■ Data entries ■
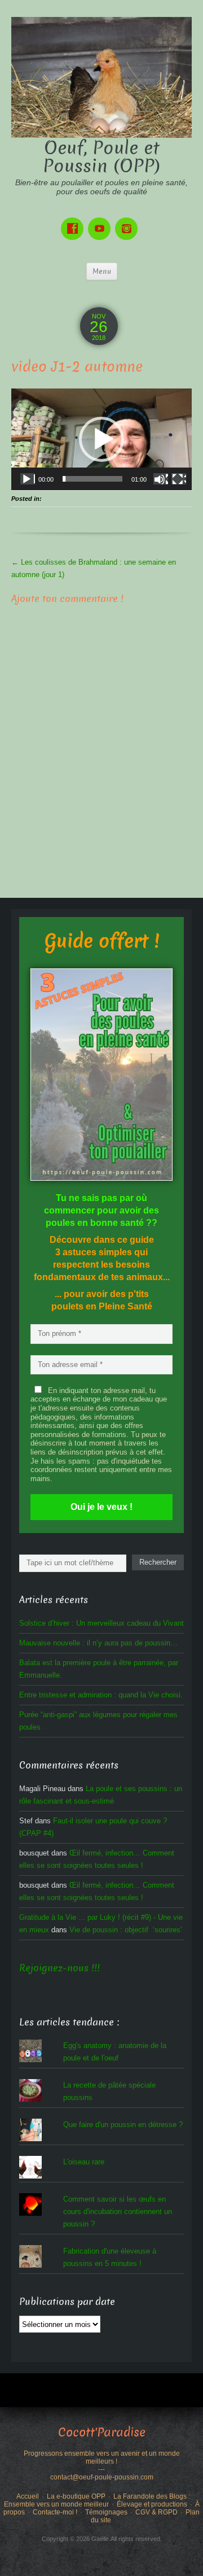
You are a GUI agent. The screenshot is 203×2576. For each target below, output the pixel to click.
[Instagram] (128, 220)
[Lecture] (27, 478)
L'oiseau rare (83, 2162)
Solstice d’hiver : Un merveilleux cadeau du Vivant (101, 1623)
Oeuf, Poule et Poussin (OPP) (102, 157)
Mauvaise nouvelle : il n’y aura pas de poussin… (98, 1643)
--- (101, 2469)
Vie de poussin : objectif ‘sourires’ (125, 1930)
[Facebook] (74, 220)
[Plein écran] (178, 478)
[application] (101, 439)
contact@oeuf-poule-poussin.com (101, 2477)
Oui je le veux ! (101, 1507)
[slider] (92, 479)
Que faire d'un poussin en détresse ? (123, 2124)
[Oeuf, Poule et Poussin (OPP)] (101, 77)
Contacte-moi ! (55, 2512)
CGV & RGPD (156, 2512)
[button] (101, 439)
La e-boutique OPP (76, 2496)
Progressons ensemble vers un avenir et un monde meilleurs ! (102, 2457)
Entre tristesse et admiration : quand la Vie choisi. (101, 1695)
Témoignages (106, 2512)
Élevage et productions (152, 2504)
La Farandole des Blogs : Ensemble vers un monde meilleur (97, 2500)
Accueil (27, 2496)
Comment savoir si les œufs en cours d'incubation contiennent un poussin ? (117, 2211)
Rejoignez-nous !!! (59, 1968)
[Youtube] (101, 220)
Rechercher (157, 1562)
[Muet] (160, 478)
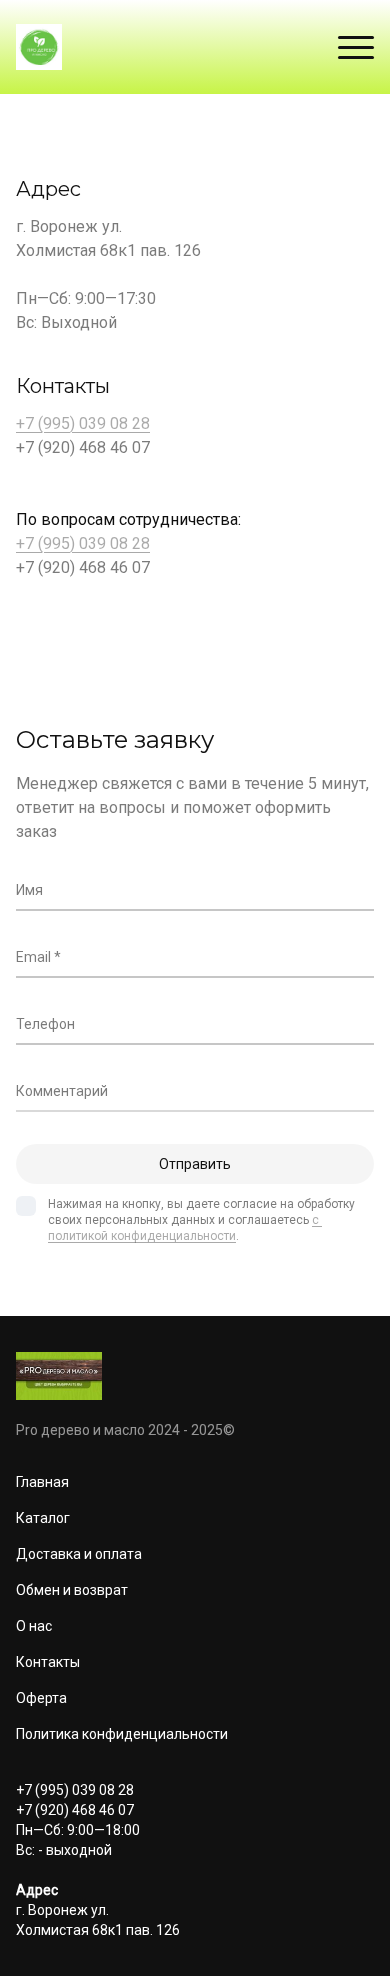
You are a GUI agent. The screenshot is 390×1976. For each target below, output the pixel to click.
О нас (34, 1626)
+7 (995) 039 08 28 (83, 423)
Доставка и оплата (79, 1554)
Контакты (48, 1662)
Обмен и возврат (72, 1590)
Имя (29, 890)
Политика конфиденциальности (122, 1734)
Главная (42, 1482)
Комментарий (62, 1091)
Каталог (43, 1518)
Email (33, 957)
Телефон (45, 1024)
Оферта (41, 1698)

■ Task to complete ■
Exactly the lines above, from the one containing "[Youtube] (101, 220)" down to the one containing "Контакты (48, 1662)", are to be repeated, including both ends. Pictures are not part of the copy.

■ Exercise answer ■
[Youtube] (101, 220)
Rechercher (157, 1562)
[Muet] (160, 478)
You are a GUI agent. The screenshot is 390×1976. For each target below, output the pixel to click.
О нас (34, 1626)
+7 (995) 039 08 28 (83, 423)
Доставка и оплата (79, 1554)
Контакты (48, 1662)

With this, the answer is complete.